**What you have to do**
Each line below from the one containing "Fotografo a Bologna (373, 706)" through the one containing "Khor Virap – Ararat -Armenia (345, 499)" should be output exactly as it stands, and no other line should appear.
*** Available records ***
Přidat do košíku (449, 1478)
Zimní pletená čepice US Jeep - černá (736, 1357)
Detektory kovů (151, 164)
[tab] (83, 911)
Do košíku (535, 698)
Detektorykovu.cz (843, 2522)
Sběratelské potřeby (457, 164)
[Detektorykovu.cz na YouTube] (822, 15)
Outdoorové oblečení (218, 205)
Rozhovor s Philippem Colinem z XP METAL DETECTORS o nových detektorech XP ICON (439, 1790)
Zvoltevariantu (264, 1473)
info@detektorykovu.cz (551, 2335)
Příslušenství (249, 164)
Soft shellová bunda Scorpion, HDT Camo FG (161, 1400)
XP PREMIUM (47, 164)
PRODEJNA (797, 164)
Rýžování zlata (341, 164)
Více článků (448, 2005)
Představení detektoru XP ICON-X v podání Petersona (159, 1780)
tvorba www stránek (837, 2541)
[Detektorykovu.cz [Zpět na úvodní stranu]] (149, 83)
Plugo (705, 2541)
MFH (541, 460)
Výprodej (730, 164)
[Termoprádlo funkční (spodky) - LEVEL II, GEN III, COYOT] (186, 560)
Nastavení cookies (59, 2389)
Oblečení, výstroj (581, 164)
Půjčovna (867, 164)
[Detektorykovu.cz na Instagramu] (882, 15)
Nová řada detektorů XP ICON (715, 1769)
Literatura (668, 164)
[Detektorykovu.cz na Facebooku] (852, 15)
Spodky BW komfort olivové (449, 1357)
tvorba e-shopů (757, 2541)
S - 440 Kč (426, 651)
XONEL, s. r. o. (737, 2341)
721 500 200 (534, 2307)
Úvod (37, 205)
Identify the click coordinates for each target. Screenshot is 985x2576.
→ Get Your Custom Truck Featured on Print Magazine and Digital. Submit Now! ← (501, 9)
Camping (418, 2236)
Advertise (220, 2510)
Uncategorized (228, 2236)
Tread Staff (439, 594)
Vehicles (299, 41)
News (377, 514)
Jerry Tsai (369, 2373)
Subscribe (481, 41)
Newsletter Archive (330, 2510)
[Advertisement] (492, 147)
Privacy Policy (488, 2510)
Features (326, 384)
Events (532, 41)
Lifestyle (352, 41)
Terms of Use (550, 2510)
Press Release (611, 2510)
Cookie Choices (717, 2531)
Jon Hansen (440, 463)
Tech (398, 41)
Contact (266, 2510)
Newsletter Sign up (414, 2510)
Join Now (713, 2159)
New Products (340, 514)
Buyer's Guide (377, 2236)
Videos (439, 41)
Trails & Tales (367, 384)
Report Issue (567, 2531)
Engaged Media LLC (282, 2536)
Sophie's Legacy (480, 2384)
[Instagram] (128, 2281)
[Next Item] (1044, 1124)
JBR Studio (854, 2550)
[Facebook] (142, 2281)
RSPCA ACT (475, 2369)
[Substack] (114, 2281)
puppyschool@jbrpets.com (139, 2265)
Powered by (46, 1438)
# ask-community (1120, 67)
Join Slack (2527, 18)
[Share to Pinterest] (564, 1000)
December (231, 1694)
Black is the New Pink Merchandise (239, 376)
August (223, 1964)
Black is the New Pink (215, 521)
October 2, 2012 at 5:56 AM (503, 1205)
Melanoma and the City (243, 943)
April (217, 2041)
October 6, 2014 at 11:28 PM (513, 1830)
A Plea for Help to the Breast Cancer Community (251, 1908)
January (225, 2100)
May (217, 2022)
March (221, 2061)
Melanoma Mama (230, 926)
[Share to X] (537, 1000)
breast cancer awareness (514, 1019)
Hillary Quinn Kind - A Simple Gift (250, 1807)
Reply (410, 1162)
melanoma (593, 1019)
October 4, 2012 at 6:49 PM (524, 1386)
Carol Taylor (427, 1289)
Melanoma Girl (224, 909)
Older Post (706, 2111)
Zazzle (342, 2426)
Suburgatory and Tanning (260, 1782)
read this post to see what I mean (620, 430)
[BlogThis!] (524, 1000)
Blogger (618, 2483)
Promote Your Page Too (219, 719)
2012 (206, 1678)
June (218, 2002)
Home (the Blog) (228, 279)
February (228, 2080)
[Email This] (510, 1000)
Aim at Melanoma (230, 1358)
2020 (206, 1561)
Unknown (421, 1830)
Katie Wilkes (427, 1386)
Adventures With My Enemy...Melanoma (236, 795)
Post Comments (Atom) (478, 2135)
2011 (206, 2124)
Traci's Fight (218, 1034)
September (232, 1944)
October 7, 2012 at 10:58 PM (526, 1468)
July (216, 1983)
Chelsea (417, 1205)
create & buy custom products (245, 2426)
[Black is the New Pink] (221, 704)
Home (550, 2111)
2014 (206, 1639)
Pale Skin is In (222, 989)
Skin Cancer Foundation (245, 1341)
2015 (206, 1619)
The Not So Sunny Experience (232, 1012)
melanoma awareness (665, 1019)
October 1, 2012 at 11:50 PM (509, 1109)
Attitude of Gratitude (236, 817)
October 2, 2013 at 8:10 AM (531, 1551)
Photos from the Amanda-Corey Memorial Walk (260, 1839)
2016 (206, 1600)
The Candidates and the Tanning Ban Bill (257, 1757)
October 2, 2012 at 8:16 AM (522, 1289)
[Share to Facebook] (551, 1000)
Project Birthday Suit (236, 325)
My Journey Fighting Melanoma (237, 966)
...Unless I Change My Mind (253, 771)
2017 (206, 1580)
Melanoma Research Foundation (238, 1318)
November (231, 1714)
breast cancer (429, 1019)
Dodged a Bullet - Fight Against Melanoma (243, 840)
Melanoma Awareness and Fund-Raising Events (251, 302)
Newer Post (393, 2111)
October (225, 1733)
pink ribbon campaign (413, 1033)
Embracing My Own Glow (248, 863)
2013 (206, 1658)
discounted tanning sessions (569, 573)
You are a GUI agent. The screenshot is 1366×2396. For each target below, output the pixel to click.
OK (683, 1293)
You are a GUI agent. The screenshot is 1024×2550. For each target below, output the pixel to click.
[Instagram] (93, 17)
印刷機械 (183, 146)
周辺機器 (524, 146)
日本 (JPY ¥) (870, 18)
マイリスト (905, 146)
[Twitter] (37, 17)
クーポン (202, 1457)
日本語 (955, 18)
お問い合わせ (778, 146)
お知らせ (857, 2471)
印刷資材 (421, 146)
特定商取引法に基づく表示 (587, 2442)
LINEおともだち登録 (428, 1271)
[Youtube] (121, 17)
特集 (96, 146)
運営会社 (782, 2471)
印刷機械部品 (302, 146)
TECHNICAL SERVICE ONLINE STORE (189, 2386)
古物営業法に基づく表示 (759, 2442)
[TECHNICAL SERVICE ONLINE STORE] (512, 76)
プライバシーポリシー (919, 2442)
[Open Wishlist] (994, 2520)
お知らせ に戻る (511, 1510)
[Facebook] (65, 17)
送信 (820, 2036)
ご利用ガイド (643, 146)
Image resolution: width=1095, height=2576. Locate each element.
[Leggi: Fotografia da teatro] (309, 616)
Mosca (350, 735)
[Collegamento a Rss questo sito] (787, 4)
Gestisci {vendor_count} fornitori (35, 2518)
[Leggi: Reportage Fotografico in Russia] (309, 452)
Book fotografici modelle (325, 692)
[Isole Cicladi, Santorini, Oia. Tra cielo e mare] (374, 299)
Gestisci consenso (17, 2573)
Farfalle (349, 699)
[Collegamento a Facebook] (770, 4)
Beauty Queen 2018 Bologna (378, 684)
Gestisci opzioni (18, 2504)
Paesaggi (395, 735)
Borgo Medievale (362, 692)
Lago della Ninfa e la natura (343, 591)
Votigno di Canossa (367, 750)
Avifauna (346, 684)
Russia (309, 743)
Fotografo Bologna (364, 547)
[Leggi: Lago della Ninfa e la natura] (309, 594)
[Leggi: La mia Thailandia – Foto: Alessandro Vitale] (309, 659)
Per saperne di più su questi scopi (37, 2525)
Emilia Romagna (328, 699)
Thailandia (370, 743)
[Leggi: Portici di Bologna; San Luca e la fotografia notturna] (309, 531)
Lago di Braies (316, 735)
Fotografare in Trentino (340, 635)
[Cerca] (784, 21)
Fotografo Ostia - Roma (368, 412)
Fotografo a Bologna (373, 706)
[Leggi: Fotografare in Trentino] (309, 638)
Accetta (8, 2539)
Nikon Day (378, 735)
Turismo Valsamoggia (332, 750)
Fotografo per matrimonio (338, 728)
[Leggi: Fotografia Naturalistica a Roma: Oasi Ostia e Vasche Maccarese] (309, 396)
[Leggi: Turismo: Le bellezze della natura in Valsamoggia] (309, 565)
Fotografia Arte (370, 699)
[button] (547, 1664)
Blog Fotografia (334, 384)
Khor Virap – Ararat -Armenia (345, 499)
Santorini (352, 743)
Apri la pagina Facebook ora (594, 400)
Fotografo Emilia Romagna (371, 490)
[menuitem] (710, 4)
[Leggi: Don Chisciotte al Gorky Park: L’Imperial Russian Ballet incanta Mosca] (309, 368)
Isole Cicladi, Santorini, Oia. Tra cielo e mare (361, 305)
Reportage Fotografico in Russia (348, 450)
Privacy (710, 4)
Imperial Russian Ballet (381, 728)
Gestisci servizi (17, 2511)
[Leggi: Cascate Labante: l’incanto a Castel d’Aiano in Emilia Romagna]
***
**Answer space**
Fotografo a Bologna (373, 706)
[Leggi: Fotografare in Trentino] (309, 638)
Accetta (8, 2539)
Nikon Day (378, 735)
Turismo Valsamoggia (332, 750)
Fotografo per matrimonio (338, 728)
[Leggi: Fotografia Naturalistica a Roma: Oasi Ostia e Vasche Maccarese] (309, 396)
[Leggi: Turismo: Le bellezze della natura in Valsamoggia] (309, 565)
Fotografia Arte (370, 699)
[button] (547, 1664)
Blog Fotografia (334, 384)
Khor Virap – Ararat -Armenia (345, 499)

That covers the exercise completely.